Consistency the name of the game for Dubs, says Rushe

CONSISTENCY, that’s got to be the name of the game for Dublin for the rest of this year says Liam Rushe, one of several star young players introduced by manager Anthony Daly last year.

Consistency the name of the game for Dubs, says Rushe

It certainly wasn’t there in the early part of the league, when Dublin opened with a massive 13-point loss against Waterford, followed it up with a spectacular nine-point win over Tipperary, then the biggest disappointment of all, a seven-point bubble-buster against an Offaly team they expected to beat.

And therein lay Dublin’s problem – expectation led to complacency, they weren’t ready for what a fired-up Offaly threw at them, and thereafter they were in a battle for survival in the top division and only secured their status with a thumping of depleted Limerick in the final round.

It all went back to that Offaly defeat, however, when Dublin strolled into Tullamore thinking that their credentials as genuine contenders at the top level meant that they could approach certain games with a cavalier attitude.

Not any more, says Liam Rushe, point made, as the Dubs now prepare to take on Laois this Sunday in Nowlan Park in the Leinster championship quarter-final.

“I think we’ve learned that at this level you have to prepare for every game like you are playing Kilkenny or Tipperary. Everyone is so close, you have to go out and perform and if you don’t you will lose, that’s the bottom line. We figured out that we needed to tighten up, and I think we did for the last few games.”

That they did, and Dublin went on to run Kilkenny, Cork and Galway close in their next three games, before demolishing Limerick. It was progress, definitely, on what had gone on earlier in the season, but have they progressed from last year, when, after a very strong league, a first Leinster final appearance in over a decade which resulted in honourable defeat against Kilkenny, they were flagged as a team to be watched? Add in another huge defeat since the end of the league, in a challenge against Tipperary, and it’s been a rocky few months for Dublin, hasn’t it?

“Yeah,” he agrees, “but I wouldn’t say it’s second season syndrome or anything like that. All of our young players are used to competing with and beating these top teams so I think there will be a few surprises in us this year.”

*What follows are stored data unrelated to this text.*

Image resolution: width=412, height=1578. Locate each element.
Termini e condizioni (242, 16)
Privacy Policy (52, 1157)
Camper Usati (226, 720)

He’s a superb find, is Liam Rushe, young but full-grown, a hurler for the present as much as for the future. He’s a dual star too with his club, St Patrick’s, he could just as easily be lining out now with the Dublin footballers but, like a few other dual stars in recent years, he has opted for hurling.

“I just always preferred hurling,” he says, by way of explanation. “I was probably as good at football. As I was developing a lot of people around me were all hurling people – my Dad and primary school teacher were always more hurling, the people that were coaching me had more of an interest in it.

“When I was U15 I got called for the hurling and that was it really. Hurling is a better game in my opinion, though some people would argue over that. But, as a manager once told me, hurling is for artists and football is for artisans – he also told me football is for people with no imagination!”

That manager wouldn’t be Anthony Daly, by any chance, former inspirational Clare captain and Liam’s current boss with Dublin? Certainly Daly would have been one of those influencing Rushe in his decision, and the respect he has for his manager is immediately obvious.

“He’s charismatic and inspirational,” says Rushe. “He led Clare to two All-Irelands and maybe he should have had a few more. He really is the man for our present situation – there are serious parallels to be drawn between Dublin and Clare, because they came from nowhere to win it too.”

To win it ‘too’ – did you note that?

There’s ambition in this guy, major ambition, but – Dublin need to be careful this Sunday, very careful.